Adesso e’ giunta l’ora. Muoviamoci verso il presente.
A febbraio 2015 viene rilasciato ufficialmente “The Harmonic Passage”, il passaggio armonico: album d’esordio della band ligure, ma anche dichiarazione d’intenti. I Winterage suonano power sinfonico completandosi con una vera propria orchestra perchè il futuro non è mai stato così continguo al passato e i fantasmi dei grandi compositori classici (Felix Mendelssohn, Antonin Dvorak, Giuseppe Verdi e Pyotr IIlyich Tchaikovsky) vengono evocati e citati spesso nelle loro composizioni.
La copertina riprende un archetipo del power metal a narrazione fantasy: il passaggio verso un altro mondo che qui ricorsivamente rimanda alla musica classica come chiave di volta armonica per aprire un varco verso altri mondi. Il direttore d’orchestra al centro e il fantastico a portata di bacchetta.
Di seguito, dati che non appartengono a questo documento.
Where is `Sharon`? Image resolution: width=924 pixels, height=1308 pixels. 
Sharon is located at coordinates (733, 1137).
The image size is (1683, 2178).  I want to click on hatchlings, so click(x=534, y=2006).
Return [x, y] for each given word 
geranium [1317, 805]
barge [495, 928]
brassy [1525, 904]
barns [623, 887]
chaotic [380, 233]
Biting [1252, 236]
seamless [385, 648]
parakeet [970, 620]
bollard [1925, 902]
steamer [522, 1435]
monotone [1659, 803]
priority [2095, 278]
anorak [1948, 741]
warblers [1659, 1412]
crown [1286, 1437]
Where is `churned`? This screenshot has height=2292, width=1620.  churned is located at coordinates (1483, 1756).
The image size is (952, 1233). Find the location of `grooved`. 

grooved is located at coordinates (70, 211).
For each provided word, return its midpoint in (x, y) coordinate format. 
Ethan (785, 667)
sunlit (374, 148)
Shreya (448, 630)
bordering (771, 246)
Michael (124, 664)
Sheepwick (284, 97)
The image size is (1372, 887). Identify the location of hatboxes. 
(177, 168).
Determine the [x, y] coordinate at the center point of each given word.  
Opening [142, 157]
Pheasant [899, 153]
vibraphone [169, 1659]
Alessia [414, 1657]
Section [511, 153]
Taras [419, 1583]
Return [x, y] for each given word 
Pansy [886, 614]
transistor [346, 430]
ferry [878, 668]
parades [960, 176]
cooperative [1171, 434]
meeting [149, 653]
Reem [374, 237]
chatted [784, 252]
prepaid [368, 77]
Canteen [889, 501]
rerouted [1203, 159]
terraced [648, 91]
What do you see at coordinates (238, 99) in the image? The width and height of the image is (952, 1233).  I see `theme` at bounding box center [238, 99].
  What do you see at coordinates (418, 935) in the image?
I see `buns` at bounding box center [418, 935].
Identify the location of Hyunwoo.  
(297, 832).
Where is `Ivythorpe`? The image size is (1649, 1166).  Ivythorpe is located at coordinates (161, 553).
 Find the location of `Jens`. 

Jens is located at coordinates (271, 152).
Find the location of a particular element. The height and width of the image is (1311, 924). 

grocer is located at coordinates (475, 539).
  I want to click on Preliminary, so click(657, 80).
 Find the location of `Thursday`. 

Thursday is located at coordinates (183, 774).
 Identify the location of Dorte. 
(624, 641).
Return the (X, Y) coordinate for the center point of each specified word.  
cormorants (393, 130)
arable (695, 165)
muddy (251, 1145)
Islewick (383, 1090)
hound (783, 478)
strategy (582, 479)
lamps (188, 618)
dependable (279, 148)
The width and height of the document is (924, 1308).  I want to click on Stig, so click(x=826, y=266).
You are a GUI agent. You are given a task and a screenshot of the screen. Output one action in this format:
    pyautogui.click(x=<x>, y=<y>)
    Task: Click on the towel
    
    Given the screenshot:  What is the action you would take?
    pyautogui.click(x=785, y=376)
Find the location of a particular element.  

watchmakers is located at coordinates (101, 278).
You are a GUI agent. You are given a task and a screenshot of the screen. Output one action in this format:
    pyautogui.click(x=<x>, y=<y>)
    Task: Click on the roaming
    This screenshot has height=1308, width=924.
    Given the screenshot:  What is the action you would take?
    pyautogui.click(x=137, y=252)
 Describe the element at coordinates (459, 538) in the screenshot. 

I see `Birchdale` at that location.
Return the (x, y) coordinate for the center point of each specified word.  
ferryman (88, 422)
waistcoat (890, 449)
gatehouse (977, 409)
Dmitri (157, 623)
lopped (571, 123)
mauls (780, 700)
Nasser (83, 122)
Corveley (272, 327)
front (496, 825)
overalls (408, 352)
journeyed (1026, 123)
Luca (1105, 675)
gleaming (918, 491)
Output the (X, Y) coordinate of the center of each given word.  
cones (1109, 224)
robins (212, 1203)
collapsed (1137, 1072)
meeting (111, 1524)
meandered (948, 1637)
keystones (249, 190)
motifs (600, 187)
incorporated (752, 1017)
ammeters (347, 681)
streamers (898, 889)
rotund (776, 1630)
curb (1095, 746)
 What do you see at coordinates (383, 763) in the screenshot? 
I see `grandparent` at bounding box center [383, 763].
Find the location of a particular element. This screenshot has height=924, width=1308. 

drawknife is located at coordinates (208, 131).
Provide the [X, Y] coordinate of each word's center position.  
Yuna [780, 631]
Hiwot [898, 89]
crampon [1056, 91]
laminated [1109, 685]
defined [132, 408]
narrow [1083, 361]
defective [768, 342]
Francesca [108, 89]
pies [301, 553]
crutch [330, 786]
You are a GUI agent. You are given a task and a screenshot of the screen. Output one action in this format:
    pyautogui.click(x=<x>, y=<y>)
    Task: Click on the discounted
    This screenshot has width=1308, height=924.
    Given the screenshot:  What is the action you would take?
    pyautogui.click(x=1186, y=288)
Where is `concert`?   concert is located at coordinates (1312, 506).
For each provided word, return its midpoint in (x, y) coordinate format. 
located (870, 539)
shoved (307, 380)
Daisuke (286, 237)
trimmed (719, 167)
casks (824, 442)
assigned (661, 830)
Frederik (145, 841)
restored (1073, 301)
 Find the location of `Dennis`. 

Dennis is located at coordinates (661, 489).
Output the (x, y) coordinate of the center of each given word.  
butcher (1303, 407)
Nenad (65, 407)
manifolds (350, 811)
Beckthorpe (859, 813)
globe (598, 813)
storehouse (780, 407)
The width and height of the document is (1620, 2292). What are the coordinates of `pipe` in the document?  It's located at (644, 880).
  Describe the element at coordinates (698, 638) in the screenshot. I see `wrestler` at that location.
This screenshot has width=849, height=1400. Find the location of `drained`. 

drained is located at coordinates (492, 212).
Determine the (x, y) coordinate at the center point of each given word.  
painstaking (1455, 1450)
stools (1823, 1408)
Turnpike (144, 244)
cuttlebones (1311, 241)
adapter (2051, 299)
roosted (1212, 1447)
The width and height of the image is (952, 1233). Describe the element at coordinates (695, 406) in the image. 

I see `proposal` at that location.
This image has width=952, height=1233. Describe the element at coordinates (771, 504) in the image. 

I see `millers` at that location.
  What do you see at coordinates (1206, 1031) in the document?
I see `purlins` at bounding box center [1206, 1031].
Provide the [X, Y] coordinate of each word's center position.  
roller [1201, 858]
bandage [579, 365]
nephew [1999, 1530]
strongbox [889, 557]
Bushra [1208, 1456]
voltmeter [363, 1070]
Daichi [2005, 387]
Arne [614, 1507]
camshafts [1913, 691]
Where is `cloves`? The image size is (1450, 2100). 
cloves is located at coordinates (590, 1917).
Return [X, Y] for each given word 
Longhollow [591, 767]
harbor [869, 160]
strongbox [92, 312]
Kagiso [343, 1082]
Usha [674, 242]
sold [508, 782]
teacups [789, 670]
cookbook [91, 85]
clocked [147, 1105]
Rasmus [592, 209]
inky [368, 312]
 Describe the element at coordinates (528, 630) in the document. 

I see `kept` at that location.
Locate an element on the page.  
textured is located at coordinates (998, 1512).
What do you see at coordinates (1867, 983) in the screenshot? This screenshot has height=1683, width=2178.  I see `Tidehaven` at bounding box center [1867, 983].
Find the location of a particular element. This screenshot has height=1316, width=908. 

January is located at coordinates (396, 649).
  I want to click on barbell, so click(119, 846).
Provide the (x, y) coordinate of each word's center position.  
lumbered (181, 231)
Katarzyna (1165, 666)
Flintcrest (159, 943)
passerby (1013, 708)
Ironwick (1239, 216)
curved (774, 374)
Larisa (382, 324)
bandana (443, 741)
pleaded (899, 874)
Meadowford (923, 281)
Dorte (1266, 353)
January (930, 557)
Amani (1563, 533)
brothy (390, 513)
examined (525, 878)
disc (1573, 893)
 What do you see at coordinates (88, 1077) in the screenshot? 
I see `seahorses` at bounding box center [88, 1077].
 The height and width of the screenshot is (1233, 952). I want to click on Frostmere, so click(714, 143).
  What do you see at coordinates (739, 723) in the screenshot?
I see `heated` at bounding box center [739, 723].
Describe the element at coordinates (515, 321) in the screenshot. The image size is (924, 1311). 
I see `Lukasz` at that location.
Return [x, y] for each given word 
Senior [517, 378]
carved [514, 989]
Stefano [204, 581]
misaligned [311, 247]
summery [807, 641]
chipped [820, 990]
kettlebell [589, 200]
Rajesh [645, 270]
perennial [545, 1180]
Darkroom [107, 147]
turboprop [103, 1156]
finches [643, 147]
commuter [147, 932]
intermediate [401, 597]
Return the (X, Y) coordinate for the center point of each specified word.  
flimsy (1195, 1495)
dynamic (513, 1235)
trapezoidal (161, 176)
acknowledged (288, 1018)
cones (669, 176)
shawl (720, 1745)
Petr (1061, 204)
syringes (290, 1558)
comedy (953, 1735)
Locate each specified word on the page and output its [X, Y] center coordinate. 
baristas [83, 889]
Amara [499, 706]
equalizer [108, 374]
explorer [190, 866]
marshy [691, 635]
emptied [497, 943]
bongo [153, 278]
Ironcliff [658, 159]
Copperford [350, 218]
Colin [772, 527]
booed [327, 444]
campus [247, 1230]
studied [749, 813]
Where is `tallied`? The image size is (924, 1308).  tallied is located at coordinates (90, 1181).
La prima traccia è una strumentale intitolata “Overture in Do Minore”  che si muove su note orchestrali con chiusura in crescendo sostenuta da cori in un mood epico e altisonante. L’orchestra ligure diviene metal nella seconda traccia “The Harmonic Passage”, che sfreccia via condotta da una chitarra distorta e da un acuto di Barbarossa, quindi il violino di Boschi danza su una batteria dai tempi veloci. La voce riappare a tessere linee melodiche pericolosamente vicine a quelle dei primi Rhapsody (quelli senza “Of Fire”) il cui tributo diventa deja-vu. Diversamente la musica invece disegna virtuosismi, le linee vocali e le melodie che dovrebbero elevarsi a inno nel ritornello non colpiscono e nemmeno il finale in lingua italiana mi convince del tutto. 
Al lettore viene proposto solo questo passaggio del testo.